● **WHAT TO PRODUCE**:
Report every line of the records below that contains the word "agent".

● **INPUT FOR THIS TASK**:

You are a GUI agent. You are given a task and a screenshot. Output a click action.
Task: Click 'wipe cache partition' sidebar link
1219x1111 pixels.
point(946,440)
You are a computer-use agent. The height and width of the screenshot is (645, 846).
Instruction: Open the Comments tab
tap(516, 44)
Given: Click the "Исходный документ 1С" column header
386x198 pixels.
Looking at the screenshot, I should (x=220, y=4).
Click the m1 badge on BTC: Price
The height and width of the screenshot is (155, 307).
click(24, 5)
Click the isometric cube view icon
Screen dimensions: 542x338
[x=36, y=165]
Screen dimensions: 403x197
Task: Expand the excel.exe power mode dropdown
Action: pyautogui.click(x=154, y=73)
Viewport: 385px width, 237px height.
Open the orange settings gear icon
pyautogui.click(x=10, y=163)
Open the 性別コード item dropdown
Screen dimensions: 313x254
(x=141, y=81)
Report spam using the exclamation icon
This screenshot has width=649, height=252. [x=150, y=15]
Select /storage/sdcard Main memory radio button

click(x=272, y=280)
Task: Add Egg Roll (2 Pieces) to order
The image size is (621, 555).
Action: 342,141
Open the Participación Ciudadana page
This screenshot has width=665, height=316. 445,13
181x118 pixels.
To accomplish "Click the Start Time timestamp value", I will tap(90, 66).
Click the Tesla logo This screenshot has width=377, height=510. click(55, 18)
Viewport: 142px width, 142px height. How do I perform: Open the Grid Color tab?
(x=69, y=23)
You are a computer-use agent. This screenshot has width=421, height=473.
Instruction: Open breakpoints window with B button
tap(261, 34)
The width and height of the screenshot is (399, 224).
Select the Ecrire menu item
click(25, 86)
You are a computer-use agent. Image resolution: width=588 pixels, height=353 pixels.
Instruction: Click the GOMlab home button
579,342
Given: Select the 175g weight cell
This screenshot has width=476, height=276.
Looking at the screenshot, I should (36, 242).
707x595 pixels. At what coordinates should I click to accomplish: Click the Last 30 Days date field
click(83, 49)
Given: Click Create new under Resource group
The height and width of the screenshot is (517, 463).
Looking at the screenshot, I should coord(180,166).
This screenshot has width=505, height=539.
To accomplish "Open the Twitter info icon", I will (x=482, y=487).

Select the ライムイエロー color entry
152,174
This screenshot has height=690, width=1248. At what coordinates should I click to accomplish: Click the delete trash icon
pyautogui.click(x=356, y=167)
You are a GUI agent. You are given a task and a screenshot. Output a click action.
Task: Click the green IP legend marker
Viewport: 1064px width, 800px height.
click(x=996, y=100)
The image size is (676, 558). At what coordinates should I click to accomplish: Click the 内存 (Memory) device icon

● **EXPECTED ANSWER**:
You are a GUI agent. You are given a task and a screenshot. Output a click action.
You are a computer-use agent. The height and width of the screenshot is (645, 846).
You are a computer-use agent. This screenshot has width=421, height=473.
You are a computer-use agent. Image resolution: width=588 pixels, height=353 pixels.
You are a GUI agent. You are given a task and a screenshot. Output a click action.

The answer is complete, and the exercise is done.